I am, quite honestly, NOT a good role model. I can't take my own advice that I'm giving out, most of the time.

And I need that to change.

Here's to taking my own advice.

Beck and I are starting a sugar-free 10-day challenge tomorrow (monday) morning. Here's to being a good role model and going sugar-free!

Tuesday, January 18, 2011

A Knee Story

O.M.G. I actually had to LOOK UP the address to this blog when I was asked for it earlier today. That tells me something!

I'll stop ignoring it, really!

I currently feel a bit like I've been working to gain momentum on a ball that has corners- start, stop, start, stop.

Some background:
In September (pretty much right after I posted the last blog post), I dislocated my knee while doing some single leg squats. That tore my meniscus, which I didn't find out until mid-November when the tear got caught between two bones and pinched- HARD. And here I had just thought I strained a ligament or something.

So, after already babying the left knee for the fall months of Sept, Oct, and November (with reduced workouts and workout intensity as a result), I underwent knee surgery on December 6. I figured I'd be done with it and good as gold right after.

Not so much.

I spent a week on crutches, the next few weeks hobbling around and having extraordinarily limited ability to work out (as in, one workout a week pretty much did me in). January 7, I'd had enough and started Josh Hillis' 21-Day Kettlebell Challenge. Got through Day 1. Got through Day 2. By Day 3, my knee was stiff again. Grumble. Alright, so I took the hint and backed off again.

So, here I am now. I have decided that I'm going to go against every fiber in my being and quit doing the "all or nothing" approach. 3 days per week, no pressure to do more.
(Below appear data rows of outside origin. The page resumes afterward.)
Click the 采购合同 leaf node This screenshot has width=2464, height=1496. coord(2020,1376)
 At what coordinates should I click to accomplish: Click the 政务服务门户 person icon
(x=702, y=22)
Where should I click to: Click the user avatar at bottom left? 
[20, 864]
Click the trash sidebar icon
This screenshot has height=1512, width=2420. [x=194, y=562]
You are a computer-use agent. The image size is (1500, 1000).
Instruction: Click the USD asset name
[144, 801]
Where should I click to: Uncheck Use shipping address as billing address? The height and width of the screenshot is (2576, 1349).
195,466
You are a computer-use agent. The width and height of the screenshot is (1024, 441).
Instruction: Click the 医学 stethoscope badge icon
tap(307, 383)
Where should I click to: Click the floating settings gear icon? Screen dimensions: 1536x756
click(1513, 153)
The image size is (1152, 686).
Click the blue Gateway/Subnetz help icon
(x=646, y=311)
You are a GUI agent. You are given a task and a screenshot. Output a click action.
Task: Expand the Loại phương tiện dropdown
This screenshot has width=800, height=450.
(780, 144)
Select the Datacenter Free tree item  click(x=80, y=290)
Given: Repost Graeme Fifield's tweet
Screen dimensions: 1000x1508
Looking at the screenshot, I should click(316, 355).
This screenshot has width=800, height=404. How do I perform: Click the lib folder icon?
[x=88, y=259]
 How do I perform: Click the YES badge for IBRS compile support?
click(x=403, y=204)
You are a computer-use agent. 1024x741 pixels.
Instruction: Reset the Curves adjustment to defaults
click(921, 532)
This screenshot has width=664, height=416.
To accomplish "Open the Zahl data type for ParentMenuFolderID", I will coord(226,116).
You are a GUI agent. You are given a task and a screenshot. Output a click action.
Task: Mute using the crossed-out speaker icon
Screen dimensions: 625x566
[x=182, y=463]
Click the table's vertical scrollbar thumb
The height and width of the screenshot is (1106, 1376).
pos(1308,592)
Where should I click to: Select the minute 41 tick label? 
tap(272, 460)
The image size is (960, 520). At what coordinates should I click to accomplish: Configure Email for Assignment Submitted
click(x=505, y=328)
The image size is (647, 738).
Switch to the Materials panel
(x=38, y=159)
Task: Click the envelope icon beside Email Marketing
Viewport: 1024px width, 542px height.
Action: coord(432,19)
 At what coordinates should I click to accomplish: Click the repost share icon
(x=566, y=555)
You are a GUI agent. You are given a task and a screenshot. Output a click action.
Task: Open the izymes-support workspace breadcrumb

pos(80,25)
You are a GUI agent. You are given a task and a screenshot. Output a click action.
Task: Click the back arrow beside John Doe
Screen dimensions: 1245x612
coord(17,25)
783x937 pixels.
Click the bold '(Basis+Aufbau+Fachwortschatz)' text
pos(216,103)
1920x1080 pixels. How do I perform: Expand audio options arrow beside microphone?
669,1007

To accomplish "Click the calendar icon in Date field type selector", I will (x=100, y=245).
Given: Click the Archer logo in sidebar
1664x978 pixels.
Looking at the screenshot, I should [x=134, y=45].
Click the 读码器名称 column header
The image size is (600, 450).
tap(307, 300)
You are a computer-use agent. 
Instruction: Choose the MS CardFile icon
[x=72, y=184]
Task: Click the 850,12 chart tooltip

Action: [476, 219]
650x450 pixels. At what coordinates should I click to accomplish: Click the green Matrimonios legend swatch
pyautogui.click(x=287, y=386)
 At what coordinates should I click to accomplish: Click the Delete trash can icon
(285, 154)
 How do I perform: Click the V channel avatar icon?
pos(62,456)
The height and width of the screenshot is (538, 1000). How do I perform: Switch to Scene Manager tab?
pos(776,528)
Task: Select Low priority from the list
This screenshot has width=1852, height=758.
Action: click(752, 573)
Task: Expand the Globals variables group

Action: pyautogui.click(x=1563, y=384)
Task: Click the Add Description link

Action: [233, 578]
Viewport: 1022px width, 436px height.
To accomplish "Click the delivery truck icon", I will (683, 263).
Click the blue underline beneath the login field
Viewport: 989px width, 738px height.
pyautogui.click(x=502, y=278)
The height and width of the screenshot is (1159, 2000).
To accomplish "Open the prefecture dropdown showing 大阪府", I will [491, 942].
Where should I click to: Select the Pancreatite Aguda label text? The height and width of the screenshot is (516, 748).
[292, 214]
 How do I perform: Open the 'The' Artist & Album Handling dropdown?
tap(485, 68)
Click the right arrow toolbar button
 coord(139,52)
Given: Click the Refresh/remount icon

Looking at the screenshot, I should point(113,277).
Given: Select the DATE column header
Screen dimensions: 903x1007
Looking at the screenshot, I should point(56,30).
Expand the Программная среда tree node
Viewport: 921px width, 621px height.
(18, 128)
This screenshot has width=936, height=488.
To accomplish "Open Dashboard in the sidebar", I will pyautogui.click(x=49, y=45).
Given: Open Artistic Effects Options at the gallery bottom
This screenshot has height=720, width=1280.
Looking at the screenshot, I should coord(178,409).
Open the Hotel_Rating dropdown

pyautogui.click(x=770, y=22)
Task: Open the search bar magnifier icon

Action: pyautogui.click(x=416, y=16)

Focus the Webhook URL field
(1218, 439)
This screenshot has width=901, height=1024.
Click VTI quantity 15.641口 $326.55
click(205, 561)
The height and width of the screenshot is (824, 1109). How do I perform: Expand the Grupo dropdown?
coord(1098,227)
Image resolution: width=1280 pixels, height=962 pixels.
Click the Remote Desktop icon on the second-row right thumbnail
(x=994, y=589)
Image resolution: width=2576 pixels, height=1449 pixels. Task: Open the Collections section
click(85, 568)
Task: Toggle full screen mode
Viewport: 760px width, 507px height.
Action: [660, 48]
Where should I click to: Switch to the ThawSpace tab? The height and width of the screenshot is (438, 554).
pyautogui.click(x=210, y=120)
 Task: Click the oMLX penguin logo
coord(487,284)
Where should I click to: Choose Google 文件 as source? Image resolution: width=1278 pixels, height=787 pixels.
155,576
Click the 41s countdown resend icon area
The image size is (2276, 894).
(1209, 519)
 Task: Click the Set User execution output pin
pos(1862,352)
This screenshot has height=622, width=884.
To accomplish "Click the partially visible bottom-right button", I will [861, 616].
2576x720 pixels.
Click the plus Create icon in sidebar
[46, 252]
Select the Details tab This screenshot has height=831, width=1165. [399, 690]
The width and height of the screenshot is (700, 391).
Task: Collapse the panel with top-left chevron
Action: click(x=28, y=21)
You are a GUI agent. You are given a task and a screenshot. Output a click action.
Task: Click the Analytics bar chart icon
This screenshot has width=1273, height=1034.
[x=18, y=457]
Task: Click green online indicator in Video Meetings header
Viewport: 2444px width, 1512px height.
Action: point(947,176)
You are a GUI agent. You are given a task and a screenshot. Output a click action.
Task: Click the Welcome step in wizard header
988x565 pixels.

The three days are not to be consecutive, at least for the first few weeks. Ice the knee every night and keep it up, but also listen to it. Don't push it just to show clients how to do an exercise. If I can't show it, and they don't know it, I'll change it to something they do know. Finally give my knee some real rest, since I've been trying to push it ever since the surgery.

On the positive, each week I can do a little more on it, which means it is making progress. I just, of course, want it all done with YESTERDAY.